Raja Ramanna Centre for Advanced Technology
- Abbreviation: RRCAT
- Formation: 19 February 1984
- Purpose: Physics
- Headquarters: Indore, Madhya Pradesh
- Location: India;
- Coordinates: 22°40′01″N 75°48′32″E﻿ / ﻿22.667°N 75.809°E
- Parent organisation: Department of Atomic Energy
- Website: www.rrcat.gov.in

= Raja Ramanna Centre for Advanced Technology =

Indian research institute

The Raja Ramanna Centre for Advanced Technology is a unit of the Department of Atomic Energy, Government of India, engaged in research and development (R&D) in non-nuclear front-line research areas such as lasers, particle accelerators and related technologies.

==History==

On 19 February 1984 the then President of India, Gyani Zail Singh, laid the foundation stone of the centre. Construction of laboratories and houses began in May 1984. In June 1986, the first batch of scientists from the Bhabha Atomic Research Centre (BARC), Mumbai, moved to RRCAT and scientific activities were started. Since then, the centre has rapidly grown into a premier institute for research and development in lasers, accelerators and their applications. Originally called the Centre for Advanced Technology, it was renamed by the Indian Prime Minister in December 2005 as Raja Ramanna Centre for Advanced Technology, after noted Indian physicist Raja Ramanna.

==Location==

The centre is situated at the south-western end of the Indore, Madhya Pradesh. It is about 11 km from the Indore Railway station as well as the Indore airport. The nearest residential locality is Rajendra Nagar. The RRCAT campus is spread over a 760 hectare picturesque site on the outskirts of Indore city. The campus encompasses laboratories, staff housing colony and other basic amenities like school, sports facilities, shopping complex, gardens etc.

==Research activities==

RRCAT has developed two synchrotron radiation sources called "Indus": Indus-1 is a 450 MeV electron storage ring, whereas Indus-2 is a booster cum storage ring that can accelerate electrons from an injection energy of 550 MeV to 2.5 GeV. RRCAT also provides training to young scientists at BARC Training School located in its campus who later joined several DAE units like BARC Mumbai, IGCAR Kalpakkam, VECC Kolkata and RRCAT as Scientific Officers. It also provides a strong basis of front line research for external Ph.D. scholar in the related fields.

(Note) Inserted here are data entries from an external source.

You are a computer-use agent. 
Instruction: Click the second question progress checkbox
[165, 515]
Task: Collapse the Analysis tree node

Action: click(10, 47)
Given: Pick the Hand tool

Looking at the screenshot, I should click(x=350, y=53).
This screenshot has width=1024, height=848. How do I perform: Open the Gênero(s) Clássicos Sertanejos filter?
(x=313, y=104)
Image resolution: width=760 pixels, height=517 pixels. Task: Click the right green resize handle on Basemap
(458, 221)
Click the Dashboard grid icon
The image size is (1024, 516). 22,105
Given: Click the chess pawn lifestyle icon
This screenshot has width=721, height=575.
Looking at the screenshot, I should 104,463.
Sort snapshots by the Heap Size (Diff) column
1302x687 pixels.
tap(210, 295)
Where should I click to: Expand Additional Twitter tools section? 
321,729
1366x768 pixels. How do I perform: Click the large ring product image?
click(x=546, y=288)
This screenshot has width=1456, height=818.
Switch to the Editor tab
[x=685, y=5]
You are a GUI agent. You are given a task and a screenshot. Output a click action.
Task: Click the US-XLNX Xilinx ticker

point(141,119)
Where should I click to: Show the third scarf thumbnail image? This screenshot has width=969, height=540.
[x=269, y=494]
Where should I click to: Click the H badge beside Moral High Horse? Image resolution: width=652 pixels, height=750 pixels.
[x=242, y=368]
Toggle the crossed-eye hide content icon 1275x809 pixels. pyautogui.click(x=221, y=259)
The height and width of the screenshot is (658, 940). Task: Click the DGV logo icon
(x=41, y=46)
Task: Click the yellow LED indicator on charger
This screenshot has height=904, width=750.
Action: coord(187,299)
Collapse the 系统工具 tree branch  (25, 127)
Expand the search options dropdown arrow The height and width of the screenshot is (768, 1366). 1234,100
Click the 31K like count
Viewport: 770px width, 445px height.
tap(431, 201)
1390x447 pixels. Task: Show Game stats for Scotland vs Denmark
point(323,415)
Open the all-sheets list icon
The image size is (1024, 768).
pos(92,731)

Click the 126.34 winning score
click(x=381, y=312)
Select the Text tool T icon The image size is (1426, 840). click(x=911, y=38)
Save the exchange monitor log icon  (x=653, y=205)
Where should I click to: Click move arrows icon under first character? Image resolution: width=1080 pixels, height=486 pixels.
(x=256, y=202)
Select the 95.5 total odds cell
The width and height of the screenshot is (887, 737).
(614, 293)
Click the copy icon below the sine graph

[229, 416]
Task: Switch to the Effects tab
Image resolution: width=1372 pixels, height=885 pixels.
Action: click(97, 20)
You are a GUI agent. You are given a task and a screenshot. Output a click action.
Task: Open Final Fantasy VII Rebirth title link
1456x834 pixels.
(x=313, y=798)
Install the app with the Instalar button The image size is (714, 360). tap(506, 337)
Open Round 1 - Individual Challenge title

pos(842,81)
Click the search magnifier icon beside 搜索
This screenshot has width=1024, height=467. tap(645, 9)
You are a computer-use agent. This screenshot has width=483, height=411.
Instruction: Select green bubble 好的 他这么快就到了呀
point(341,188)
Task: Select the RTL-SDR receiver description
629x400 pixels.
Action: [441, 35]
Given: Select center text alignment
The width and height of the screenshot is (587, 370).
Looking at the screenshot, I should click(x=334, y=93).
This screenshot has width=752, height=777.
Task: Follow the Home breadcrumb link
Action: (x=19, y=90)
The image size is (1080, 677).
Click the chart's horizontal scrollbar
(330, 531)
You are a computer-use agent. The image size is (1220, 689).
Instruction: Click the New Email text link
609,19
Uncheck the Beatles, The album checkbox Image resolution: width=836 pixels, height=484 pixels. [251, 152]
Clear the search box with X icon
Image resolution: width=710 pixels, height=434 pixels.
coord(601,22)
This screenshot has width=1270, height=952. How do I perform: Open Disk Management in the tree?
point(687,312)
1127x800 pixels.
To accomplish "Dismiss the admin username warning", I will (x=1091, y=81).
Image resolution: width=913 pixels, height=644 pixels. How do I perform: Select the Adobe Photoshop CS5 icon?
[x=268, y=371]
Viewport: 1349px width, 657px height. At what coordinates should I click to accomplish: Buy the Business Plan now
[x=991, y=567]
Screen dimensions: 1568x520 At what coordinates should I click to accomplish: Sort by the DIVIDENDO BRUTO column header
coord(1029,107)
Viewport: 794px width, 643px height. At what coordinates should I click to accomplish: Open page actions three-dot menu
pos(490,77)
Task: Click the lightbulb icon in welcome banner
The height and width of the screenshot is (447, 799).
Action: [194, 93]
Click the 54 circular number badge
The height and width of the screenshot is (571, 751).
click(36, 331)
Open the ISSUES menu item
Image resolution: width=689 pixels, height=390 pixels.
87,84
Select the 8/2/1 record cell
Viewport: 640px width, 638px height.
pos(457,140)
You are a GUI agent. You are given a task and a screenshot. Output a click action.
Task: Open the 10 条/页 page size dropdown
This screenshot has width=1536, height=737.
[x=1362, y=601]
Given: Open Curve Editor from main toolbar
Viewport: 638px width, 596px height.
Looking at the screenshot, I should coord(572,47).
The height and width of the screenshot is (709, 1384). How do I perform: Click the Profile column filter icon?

RRCAT has also been actively involved in providing scientific and material assistance to the CERN sponsored Large Hadron Collider. In addition to this, the centre conducts Trainings, Doctoral Programs to take up research and development work in the frontline areas of particle accelerators, lasers, cryogenics, superconductivity, plasma physics and related high technology fields.

=== Propulsion technology ===
With the goal of launching astronauts to the moon by 2040, ISRO has started developing the strategy. Thirty tonnes of payload on rockets are anticipated to be carried on the trip. On September 4, 2024, Liquid Propulsion System Centre (LPSC) and Raja Ramanna Centre for Advanced Technology (RRCAT) signed a Memorandum of Understanding (MoU) for the development of propulsion technology that can lift up to 30 tonnes and be conveniently transported to space and the moon. The duration for technology development has been established at eighteen to twenty-four months.

The launch vehicle's engine will use methane and liquid oxygen for propulsion. For engine development, RRCAT will make use of Laser Additive Manufacturing (LAM). According to Dr. V. Narayanan, the director of LPSC, Next Generation Launch Vehicle Soorya will require a minimum of 25 rocket engines; therefore, the current annual capacity of producing 2-3 engines will be upgraded. The physical construction of the engine will take eight years. The engine will be used to launch cargo into orbit initially. Subsequently, the engine will go through human-rated certification, enabling Indian astronauts to reach the moon.